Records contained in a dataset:
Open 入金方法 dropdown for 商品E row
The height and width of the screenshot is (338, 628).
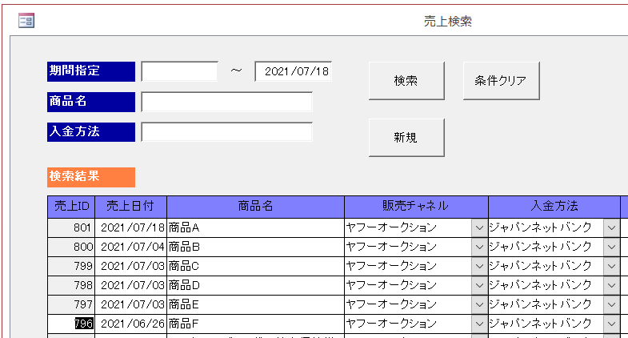click(611, 304)
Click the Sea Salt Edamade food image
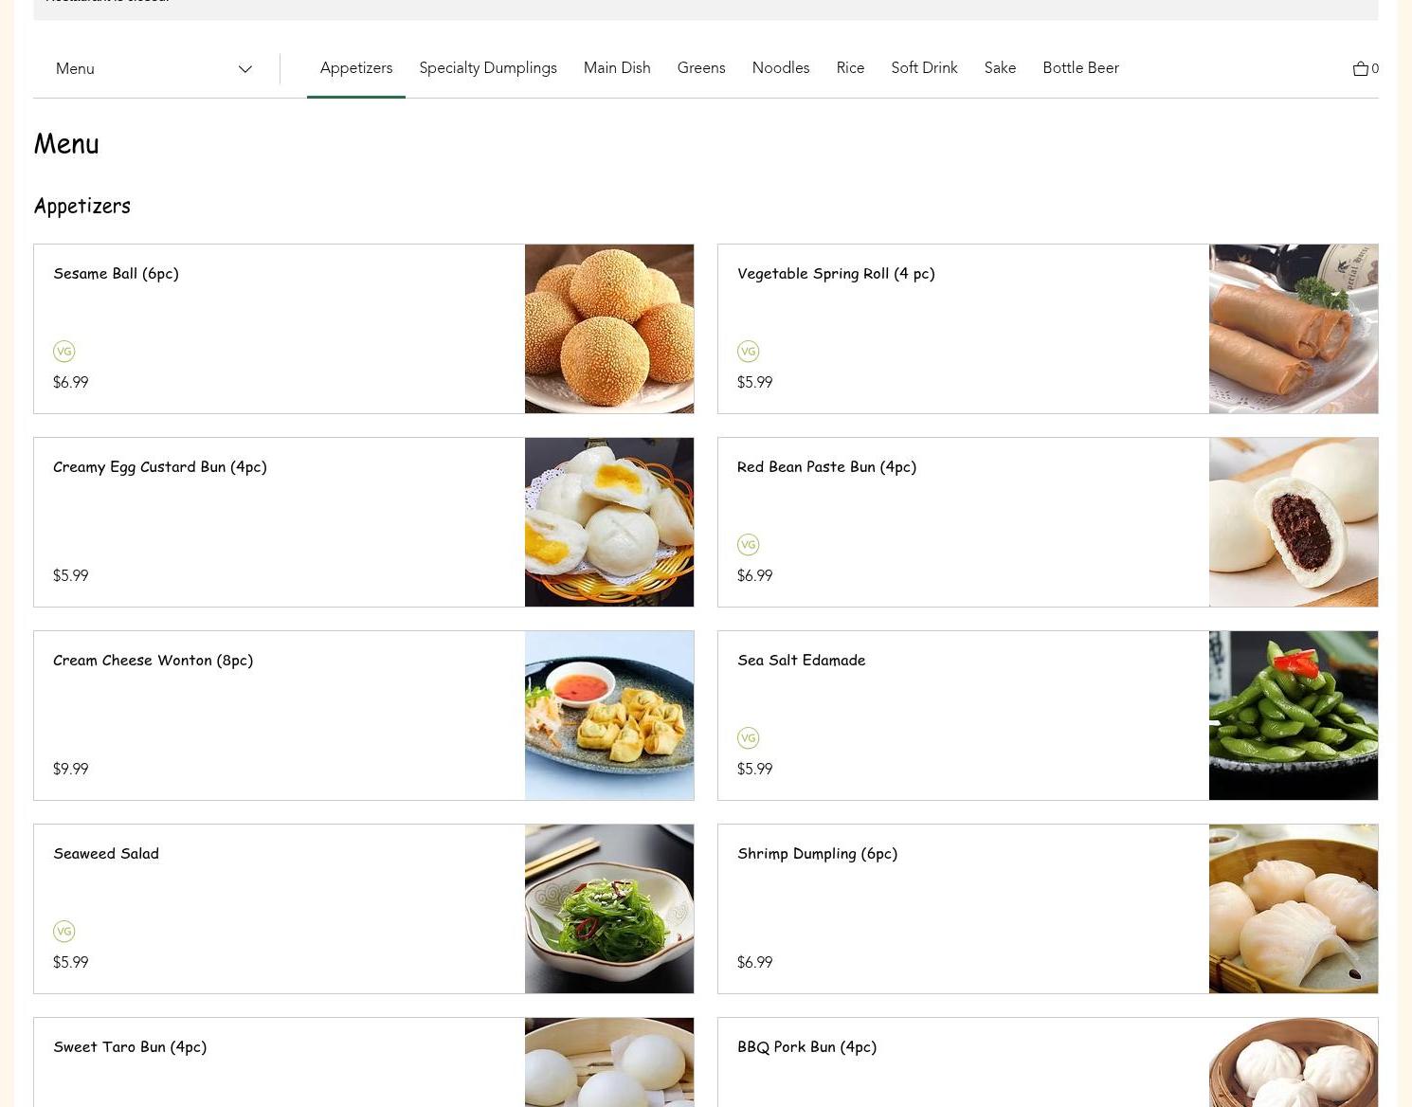 (x=1293, y=716)

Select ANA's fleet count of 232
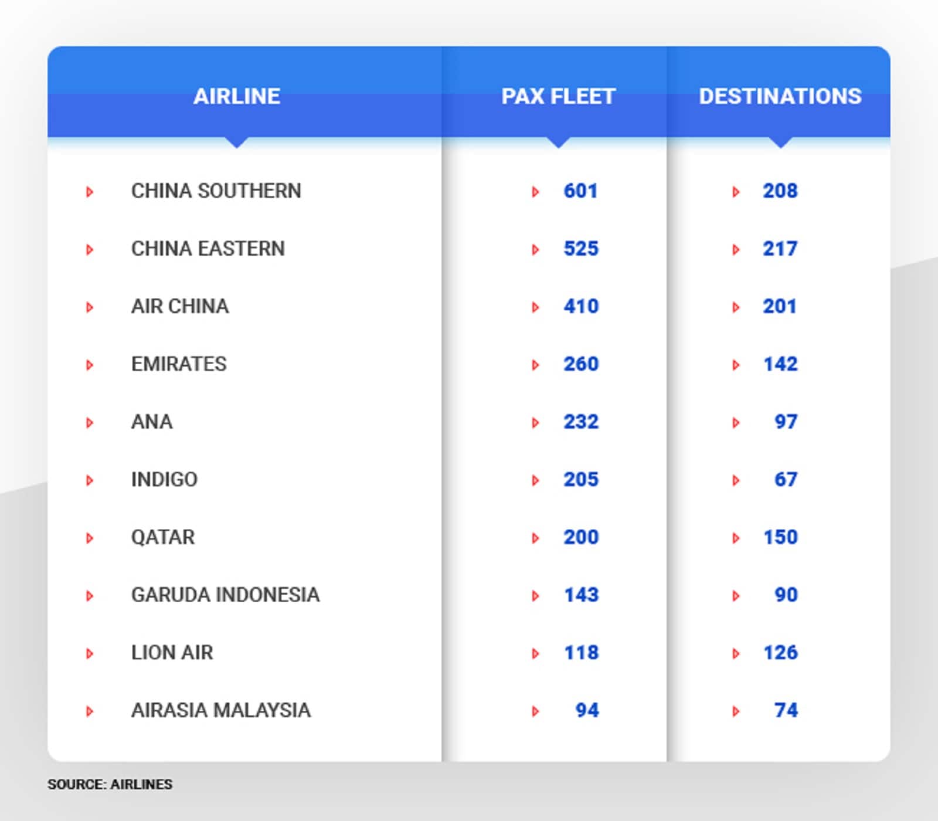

→ Your assignment
Return the entries verbatim, pictures excluded.

→ Task answer
Open 入金方法 dropdown for 商品E row
The height and width of the screenshot is (338, 628).
click(611, 304)
Click the Sea Salt Edamade food image
 (x=1293, y=716)

Select ANA's fleet count of 232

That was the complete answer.